4.【控除項目・社会保険料・所得税・住民税】社会保険料と税金の控除額

控除項目の計算方法は法律で定められています。所得税と社会保険料では計算のももとになる所得が違います。

①健康保険料と厚生年金保険料:健康保険料、厚生年金保険料は同じ計算方法です。毎月の給与を一定の幅で区分した「標準報酬月額」が一覧になっている表にあてはめることで、それぞれが負担する社会保険料がわかる。給与の額によって、健康保険料なら50等級、厚生年金なら31等級まで区分されています。
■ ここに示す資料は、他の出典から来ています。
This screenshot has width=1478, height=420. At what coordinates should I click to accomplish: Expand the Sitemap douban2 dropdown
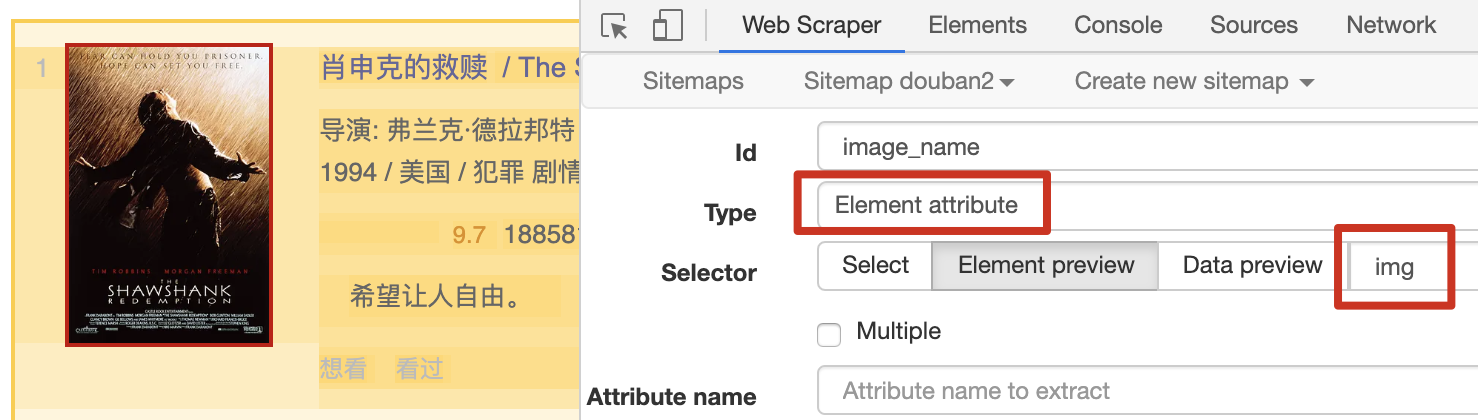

例えば、毎月の給与が23万円以上25万円みまんの場合、標準報酬月額の表に当てはめると、健康保険で19等級、厚生年金で16等級となり、標準報酬月額は24万円と分かります。この標準報酬月額に、共通の保険料率(毎年改定)を掛けることで保険料額を計算します。この保険料額は従業員と会社で折半するので、半額の本人負担分だけが給与から控除されます。

②雇用保険料:雇用保険料額は、税引き前の毎月の給与に掛けます。会社と従業員で負担割合が違うので、本人負担分だけを給与から控除します。事業によって違いがありますが、一般の会社の場合、平成30年度の保険料の負担割合は会社が0.6%、本人が0.3%です。

③所得税:一般的な会社員の所得税は、源泉徴収という形で毎月の給料から天引きされます。このとき、もうけに当たらないとされる「非課税所得」(交通費などの必要経費、傷病手当、出産手当など)と健康保険料や雇用保険料などの社会保険料を、総所得額から差し引いた金額に課税されます。所得税は、計算式で計算するのではなく、源泉徴収税額表に課税金額をあてはめることで簡単に求められます。源泉徴収税額表を見るときに必要なのが、扶養親族の数で、対象となる扶養親族が多いほど税額は安くなります。

④住民税:住民税も原則として毎月の給与から控除します。所得税とは違って、1年間の税額を12で割っているので、毎月同額になります。税額は6月から5月までの適用分なので、毎月6月に住民税の控除額が変更になります。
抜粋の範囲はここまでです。